MPF cobra cumprimento de decisão que garante atendimento fora do domicílio a pacientes do AC

O Ministério Público Federal (MPF) cobrou da União e do Acre o cumprimento de uma sentença judicial que determina a criação de um procedimento célere, eficaz e contínuo para a realização de Tratamento Fora do Domicílio (TFD) em casos de urgência e emergência.


A decisão, proferida em junho de 2023, estabeleceu duas obrigações principais: que o Estado do Acre formalize pactuação com outras unidades da federação para viabilizar o atendimento de pacientes fora do domicílio e que a União implemente um fluxo ágil e permanente para esses atendimentos, inclusive em fins de semana e fora do horário regular. Segundo o MPF, nenhuma das determinações foi efetivamente cumprida.


De acordo com o procurador da República Lucas Costa Almeida Dias, autor da manifestação, o prazo fixado pela Justiça para cumprimento da sentença era de 60 dias. No entanto, mais de dois anos depois, as medidas seguem sem implementação.


O MPF alerta que a omissão compromete o acesso de pacientes a procedimentos cirúrgicos urgentes, podendo resultar no agravamento de quadros clínicos e até em óbitos.


Medidas consideradas insuficientes

No curso do processo, o Estado do Acre apresentou documentos anteriores à própria ação judicial, os quais já indicavam a insuficiência do sistema, além de confirmar que não houve pactuação formal com outros entes federativos.


Já a União, segundo o MPF, limitou-se a citar normas gerais e a transferir a responsabilidade pela execução das medidas, sem apresentar solução concreta para garantir o funcionamento do serviço em situações emergenciais.


Para o Ministério Público, a ausência de um fluxo eficiente para o TFD em casos urgentes tem provocado judicializações repetitivas e colocado em risco a vida e a saúde de pacientes, especialmente em situações críticas.


A manifestação também destaca que a falta de organização do serviço impacta, sobretudo, atendimentos realizados fora do horário regular e aos fins de semana, dificultando o encaminhamento rápido a unidades de referência.

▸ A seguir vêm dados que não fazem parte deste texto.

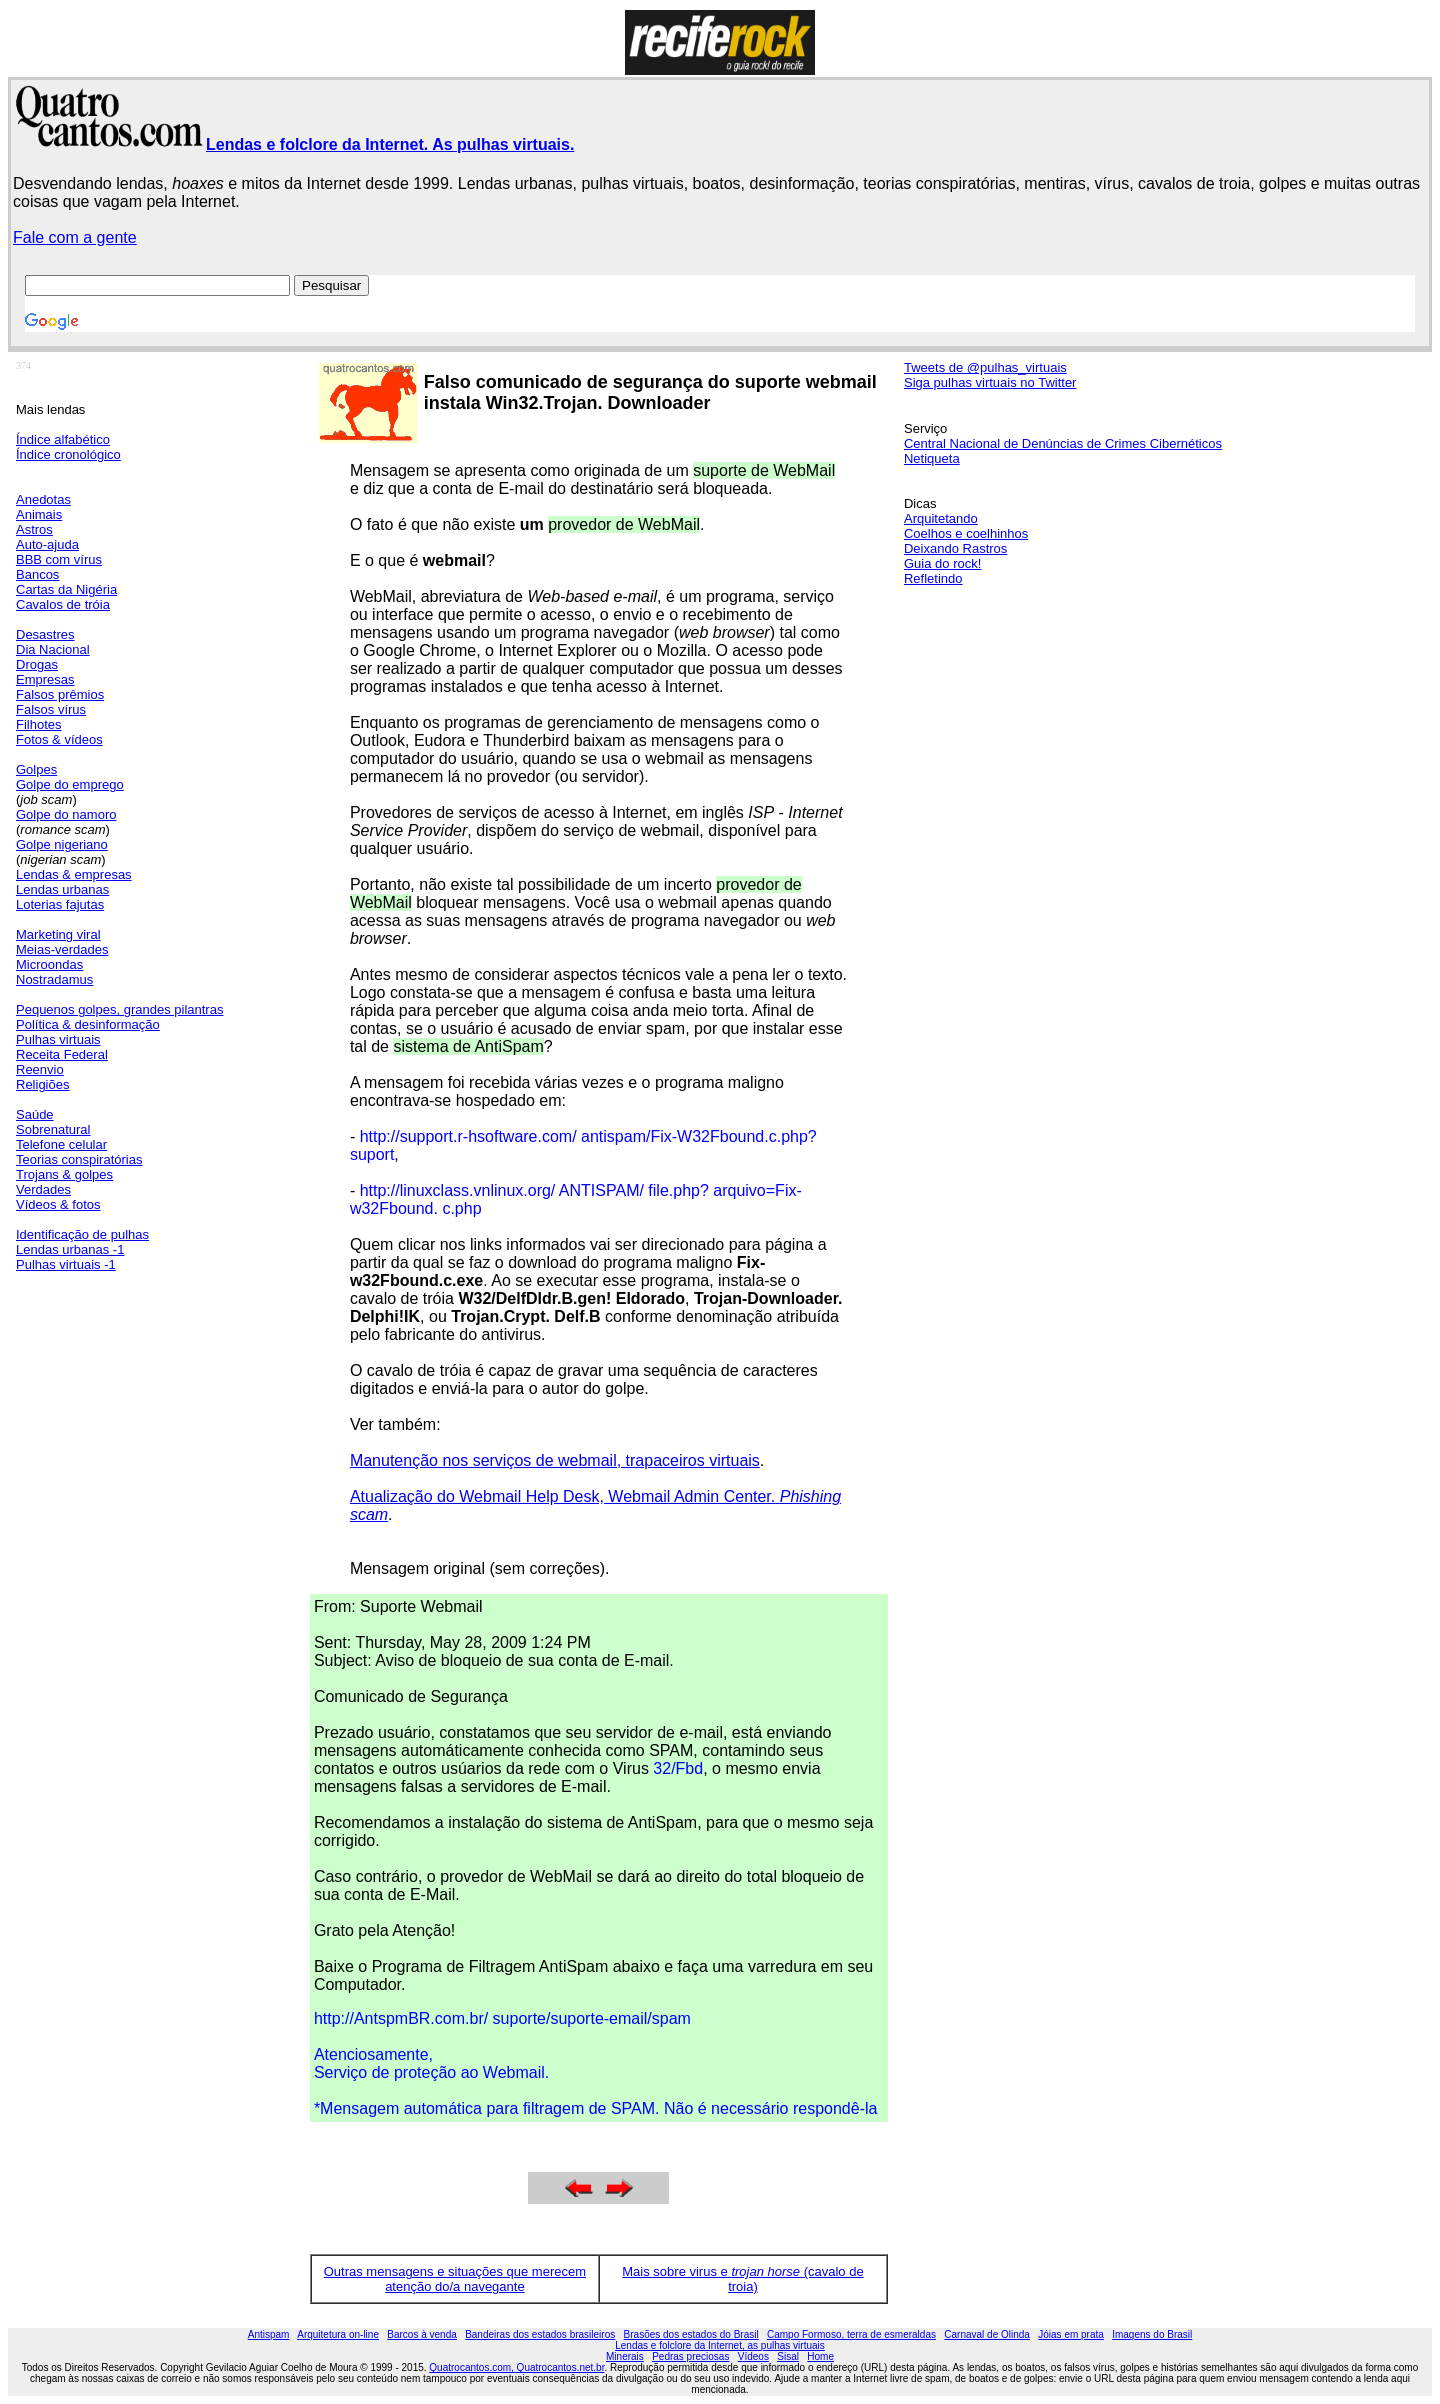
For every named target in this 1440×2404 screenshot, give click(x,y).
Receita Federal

Diante do descumprimento da decisão, o MPF requereu à Justiça nova intimação da União e do Estado do Acre para que comprovem, no prazo de 15 dias, a implementação das medidas determinadas, além do depósito dos valores referentes às multas já aplicadas.


O órgão também defende a manutenção da multa diária fixada em R$ 5 mil para cada ente — União e Estado — e a aplicação de penalidade por litigância de má-fé, em razão da demora considerada injustificada no cumprimento da decisão judicial.